The computer 1010 is operated in a networked environment using logical connections to one or more remote computers, such as a remote computer 1080. The remote computer 1080 may be a personal computer, a hand-held device, a server, a router, a network PC, a peer device or other common network node, and typically includes many or all of the elements described above relative to the computer 1010. The logical connections depicted in FIG. 10 include a local area network (LAN) 1071 and a wide area network (WAN) 1073, but may also include other networks. Such networking environments are commonplace in offices, enterprise-wide computer networks, intranets and the Internet.
When used in a LAN networking environment, the computer 1010 is connected to the LAN 1071 through a network interface or adapter 1070. When used in a WAN networking environment, the computer 1010 typically includes a modem 1072 or other means for establishing communications over the WAN 1073, such as the Internet. The modem 1072, which may be internal or external, may be connected to the system bus 1021 via the user input interface 1060, or other appropriate mechanism. In a networked environment, program modules depicted relative to the computer 1010, or portions thereof, may be stored in the remote memory storage device. By way of example, and not limitation, FIG. 10 illustrates remote application programs 1085 as residing on remote computer 1080. It will be appreciated that the network connections shown are exemplary and other means of establishing a communications link between the computers may be used.
FIG. 11 is a block diagram of one embodiment of a user interface system that includes cloud computing architecture 1100. Cloud computing provides computation, software, data access, and storage services that do not require end-user knowledge of the physical location or configuration of the system that delivers the services. In various embodiments, cloud computing delivers the services over a wide area network, such as the internet, using appropriate protocols. For instance, cloud computing providers deliver applications over a wide area network and they can be accessed through a web browser or any other computing component. Software or components of business system 1109 as well as the corresponding data, can be stored on servers at a remote location. The computing resources in a cloud computing environment can be consolidated at a remote data center location or they can be dispersed. Cloud computing infrastructures can deliver services through shared data centers, even though they appear as a single point of access for the user. Thus, the components and functions described herein can be provided from a service provider at a remote location using a cloud computing architecture. Alternatively, they can be provided from a conventional server, or they can be installed on client devices directly, or in other ways.
The description is intended to include both public cloud computing and private cloud computing. Cloud computing (both public and private) provides substantially seamless pooling of resources, as well as a reduced need to manage and configure underlying hardware infrastructure.
A public cloud is managed by a vendor and typically supports multiple consumers using the same infrastructure. Also, a public cloud, as opposed to a private cloud, can free up the end users from managing the hardware. A private cloud may be managed by the organization itself and the infrastructure is typically not shared with other organizations. The organization still maintains the hardware to some extent, such as installations and repairs, etc.

━━━━━━

# Tasks and exercises
• A. Repeat the part of the cloud computing passage that opens with the words containing "The description is" and closes with "underlying hardware infrastructure.", switching "hardware infrastructure" to "physical infrastructure".
• B. According to the cloud computing passage, which services does cloud computing provide?
• C. Extend the cloud computing passage by writing what would come after its final sentence.
The data that comes next is separate material from the cloud computing passage.

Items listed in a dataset
━━━━━━

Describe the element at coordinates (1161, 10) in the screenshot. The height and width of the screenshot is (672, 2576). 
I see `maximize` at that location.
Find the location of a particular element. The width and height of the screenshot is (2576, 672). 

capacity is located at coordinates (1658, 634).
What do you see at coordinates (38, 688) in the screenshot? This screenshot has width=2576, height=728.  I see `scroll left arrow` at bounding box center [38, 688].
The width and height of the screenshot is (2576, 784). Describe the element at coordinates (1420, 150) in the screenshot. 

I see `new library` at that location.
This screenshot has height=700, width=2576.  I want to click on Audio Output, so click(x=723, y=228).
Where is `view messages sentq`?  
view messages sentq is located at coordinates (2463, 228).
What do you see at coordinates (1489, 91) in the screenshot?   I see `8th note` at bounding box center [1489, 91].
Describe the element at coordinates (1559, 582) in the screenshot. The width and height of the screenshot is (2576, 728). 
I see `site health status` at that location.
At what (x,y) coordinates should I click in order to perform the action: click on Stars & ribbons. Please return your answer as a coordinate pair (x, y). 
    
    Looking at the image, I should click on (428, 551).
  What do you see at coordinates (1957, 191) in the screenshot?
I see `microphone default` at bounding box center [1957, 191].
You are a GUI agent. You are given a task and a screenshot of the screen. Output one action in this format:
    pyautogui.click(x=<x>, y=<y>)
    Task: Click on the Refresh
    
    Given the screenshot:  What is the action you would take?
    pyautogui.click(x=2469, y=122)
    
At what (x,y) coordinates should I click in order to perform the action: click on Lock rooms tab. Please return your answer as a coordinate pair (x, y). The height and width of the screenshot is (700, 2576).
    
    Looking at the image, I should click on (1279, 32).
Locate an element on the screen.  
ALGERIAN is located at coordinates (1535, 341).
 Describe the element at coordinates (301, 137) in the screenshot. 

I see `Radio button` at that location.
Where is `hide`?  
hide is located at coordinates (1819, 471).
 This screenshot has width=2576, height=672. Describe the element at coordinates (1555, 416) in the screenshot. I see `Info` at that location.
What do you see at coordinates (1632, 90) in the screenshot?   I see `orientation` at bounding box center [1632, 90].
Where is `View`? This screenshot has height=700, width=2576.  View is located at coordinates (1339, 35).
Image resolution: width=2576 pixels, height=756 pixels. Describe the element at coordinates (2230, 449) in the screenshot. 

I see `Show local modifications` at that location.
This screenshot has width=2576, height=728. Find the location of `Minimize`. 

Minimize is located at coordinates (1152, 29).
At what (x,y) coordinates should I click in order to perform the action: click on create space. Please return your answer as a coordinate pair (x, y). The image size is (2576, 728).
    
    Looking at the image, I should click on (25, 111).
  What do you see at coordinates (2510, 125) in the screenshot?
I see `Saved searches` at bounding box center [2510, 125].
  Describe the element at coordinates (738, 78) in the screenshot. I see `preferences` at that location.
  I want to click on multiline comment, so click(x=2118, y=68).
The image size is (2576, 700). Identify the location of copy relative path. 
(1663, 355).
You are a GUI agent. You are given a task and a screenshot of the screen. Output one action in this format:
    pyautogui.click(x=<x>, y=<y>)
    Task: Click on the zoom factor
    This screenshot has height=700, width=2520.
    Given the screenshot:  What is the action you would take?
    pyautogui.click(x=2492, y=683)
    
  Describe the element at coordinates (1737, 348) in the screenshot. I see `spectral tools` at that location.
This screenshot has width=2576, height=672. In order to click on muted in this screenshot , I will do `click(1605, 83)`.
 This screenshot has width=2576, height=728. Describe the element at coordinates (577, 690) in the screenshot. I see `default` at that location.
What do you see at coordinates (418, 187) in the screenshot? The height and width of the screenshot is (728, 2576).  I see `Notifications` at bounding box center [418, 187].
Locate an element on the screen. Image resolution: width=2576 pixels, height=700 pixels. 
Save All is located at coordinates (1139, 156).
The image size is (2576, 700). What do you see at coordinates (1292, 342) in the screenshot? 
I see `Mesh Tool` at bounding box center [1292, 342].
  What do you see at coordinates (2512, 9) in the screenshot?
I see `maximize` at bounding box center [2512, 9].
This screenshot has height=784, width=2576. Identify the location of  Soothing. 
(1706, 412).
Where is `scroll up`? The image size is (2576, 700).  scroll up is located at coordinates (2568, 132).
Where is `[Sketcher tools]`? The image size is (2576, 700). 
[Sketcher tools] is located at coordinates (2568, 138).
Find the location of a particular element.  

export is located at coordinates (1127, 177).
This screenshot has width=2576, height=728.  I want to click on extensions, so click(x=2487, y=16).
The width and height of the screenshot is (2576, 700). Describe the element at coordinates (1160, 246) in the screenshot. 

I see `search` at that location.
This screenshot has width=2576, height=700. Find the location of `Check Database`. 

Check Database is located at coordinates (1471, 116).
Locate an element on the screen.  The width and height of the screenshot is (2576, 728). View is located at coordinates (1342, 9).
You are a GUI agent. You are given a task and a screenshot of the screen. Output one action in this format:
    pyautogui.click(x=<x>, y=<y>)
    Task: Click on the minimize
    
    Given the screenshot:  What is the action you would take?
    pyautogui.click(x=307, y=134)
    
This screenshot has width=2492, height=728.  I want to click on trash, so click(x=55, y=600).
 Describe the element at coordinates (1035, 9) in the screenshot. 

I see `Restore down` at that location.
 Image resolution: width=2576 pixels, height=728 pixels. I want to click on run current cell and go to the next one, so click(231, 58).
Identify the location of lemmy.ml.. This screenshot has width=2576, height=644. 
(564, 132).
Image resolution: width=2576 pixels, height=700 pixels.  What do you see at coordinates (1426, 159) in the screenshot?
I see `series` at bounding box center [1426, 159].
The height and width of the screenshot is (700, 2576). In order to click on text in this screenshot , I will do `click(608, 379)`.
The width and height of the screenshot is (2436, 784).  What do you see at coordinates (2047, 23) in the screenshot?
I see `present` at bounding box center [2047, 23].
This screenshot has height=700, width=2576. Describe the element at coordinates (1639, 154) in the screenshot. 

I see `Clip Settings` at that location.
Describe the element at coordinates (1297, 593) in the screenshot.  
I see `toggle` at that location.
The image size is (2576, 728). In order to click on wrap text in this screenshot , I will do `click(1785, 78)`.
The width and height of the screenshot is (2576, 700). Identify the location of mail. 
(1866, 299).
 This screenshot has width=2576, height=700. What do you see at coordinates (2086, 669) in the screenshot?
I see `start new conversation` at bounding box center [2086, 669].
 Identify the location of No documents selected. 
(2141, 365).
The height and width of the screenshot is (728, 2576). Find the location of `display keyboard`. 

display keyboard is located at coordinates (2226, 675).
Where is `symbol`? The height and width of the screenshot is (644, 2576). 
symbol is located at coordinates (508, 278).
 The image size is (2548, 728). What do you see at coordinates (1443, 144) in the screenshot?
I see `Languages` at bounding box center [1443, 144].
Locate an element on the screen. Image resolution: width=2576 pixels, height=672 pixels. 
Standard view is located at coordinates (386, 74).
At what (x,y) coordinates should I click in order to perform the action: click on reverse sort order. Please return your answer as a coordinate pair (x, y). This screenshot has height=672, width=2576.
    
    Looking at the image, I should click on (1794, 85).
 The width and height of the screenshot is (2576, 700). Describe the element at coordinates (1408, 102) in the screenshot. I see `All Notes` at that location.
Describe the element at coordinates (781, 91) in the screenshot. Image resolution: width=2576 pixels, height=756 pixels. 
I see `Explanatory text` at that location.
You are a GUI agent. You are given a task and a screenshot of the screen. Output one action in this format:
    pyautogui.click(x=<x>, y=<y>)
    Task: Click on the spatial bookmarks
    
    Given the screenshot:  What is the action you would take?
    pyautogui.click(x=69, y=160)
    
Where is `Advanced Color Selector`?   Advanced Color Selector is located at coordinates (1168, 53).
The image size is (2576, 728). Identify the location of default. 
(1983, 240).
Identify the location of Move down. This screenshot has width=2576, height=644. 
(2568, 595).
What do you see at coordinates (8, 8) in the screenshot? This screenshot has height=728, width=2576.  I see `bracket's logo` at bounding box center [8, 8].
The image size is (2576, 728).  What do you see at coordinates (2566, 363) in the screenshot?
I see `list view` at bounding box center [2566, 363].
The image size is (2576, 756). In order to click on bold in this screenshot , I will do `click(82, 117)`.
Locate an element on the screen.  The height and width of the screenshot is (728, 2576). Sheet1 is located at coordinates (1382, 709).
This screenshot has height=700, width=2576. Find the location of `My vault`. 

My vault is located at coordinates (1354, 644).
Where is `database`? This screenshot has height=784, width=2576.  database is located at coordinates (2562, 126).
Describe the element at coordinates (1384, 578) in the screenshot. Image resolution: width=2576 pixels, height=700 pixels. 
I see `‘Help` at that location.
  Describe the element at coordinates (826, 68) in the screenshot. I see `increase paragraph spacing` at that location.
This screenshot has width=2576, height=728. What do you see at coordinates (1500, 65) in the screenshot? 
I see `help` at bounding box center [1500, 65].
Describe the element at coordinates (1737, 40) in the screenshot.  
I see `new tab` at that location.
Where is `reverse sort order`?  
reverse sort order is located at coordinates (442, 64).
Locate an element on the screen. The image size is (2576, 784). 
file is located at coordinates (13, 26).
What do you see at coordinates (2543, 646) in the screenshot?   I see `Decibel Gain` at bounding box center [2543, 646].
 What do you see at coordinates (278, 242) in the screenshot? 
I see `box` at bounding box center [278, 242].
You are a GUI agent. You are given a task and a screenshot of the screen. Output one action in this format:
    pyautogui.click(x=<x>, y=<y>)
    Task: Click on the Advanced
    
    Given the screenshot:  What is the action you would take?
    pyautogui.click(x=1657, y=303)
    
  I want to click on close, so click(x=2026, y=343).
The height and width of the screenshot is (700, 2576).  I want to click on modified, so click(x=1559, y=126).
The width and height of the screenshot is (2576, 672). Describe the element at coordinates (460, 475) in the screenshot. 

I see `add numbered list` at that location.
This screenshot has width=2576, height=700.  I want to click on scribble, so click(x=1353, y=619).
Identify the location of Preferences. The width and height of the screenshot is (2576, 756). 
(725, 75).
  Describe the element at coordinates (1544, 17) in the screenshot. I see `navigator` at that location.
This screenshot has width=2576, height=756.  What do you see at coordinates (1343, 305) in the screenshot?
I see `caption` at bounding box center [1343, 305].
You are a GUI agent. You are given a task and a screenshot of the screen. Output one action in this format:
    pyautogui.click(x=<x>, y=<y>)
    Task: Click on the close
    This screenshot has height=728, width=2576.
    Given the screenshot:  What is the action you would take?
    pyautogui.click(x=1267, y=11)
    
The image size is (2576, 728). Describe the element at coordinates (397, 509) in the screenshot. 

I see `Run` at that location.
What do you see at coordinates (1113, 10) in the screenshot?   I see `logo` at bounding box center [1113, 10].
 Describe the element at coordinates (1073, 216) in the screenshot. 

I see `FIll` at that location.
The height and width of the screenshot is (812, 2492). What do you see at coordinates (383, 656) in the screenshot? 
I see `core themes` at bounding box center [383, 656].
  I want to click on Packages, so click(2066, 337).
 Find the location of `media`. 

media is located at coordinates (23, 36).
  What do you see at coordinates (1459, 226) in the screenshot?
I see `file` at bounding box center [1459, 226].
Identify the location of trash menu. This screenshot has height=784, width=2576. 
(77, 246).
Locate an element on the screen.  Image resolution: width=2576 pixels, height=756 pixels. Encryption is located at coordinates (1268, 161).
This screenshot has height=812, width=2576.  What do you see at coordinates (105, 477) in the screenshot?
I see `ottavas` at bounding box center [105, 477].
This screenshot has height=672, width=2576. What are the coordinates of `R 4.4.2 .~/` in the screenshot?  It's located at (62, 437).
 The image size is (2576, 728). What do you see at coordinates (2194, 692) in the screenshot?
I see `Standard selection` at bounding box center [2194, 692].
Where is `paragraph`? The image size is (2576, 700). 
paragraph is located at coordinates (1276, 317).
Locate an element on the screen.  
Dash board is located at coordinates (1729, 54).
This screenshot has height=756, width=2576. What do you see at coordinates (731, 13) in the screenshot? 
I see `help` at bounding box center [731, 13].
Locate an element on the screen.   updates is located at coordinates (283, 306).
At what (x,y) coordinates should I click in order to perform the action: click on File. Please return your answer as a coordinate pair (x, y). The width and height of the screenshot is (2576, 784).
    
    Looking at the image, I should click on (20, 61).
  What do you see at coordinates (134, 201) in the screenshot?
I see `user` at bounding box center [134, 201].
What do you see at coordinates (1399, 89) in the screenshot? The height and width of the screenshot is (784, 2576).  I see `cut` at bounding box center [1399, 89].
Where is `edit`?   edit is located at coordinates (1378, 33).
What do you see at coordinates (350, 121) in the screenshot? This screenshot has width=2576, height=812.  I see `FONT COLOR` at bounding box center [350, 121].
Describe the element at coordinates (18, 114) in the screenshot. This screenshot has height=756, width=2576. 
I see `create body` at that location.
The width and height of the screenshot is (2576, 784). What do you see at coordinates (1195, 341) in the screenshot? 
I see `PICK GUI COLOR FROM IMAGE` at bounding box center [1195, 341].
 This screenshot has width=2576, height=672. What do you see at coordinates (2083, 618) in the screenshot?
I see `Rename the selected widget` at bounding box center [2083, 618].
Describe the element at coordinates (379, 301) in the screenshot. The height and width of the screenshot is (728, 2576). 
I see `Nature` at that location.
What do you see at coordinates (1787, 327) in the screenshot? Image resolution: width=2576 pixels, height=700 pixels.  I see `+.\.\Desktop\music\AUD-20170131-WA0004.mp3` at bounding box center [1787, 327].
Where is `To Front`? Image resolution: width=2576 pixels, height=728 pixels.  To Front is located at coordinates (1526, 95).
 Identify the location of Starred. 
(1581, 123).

━━━━━━

# Answer set
• A.
The description is intended to include both public cloud computing and private cloud computing. Cloud computing (both public and private) provides substantially seamless pooling of resources, as well as a reduced need to manage and configure underlying physical infrastructure.

• B. Computation, software, data access, and storage services.

• C.
The embodiment shown in FIG. 11 specifically shows that business system 1109 is located in cloud 1102 (which can be public, private, or a combination where portions are public while others are private). Therefore, user 1103 uses a user device 1105 to access those systems through cloud 1102.
FIG. 11 also depicts another embodiment of a cloud architecture. FIG. 11 shows that it is also contemplated that some elements of business system 1109 are disposed in cloud 1102 while others are not. By way of example, data store 1110 can be disposed outside of cloud 1102, and accessed through cloud 1102. In another embodiment, some or all of the components 1108 of system 1109 are also outside of cloud 1102. Regardless of where they are located, they can be accessed directly by device 1104, through a network (either a wide area network or a local area network), they can be hosted at a remote site by a service, or they can be provided as a service through a cloud or accessed by a connection service that resides in the cloud. All of these architectures are contemplated herein. FIG. 11 further shows that some or all of the portions of system 1100 can be located on device 1105.
It will also be noted that system 1100, or portions of it, can be disposed on a wide variety of different devices. Some of those devices include servers, desktop computers, laptop computers, tablet computers, or other mobile devices, such as palm top computers, cell phones, smart phones, multimedia players, personal digital assistants, etc.
Although the subject matter has been described in language specific to structural features and/or methodological acts, it is to be understood that the subject matter defined in the appended claims is not necessarily limited to the specific features or acts described above. Rather, the specific features and acts described above are disclosed as example forms of implementing the claims.

Claims

What is claimed is:

1. A user-interface service server comprising:

a control structure that is utilized to generate a device dependent user interface;

a communications interface that receives an indication of an interaction with the device dependent user interface; and

a processor that is a component of a computer that generates a delta in response to the interaction, the delta identifying a change to the device dependent user interface.

2. The user-interface service server of claim 1, wherein the delta is transmitted to a client device.

3. The user-interface service server of claim 1, and further comprising:

additional control structures that are associated with different applications.

4. The user-interface service server of claim 1, wherein the processor generates a create, read, update, and delete (CRUD) command based at least in part on the interaction, and wherein the CRUD command is transmitted to an application server utilizing the communications interface.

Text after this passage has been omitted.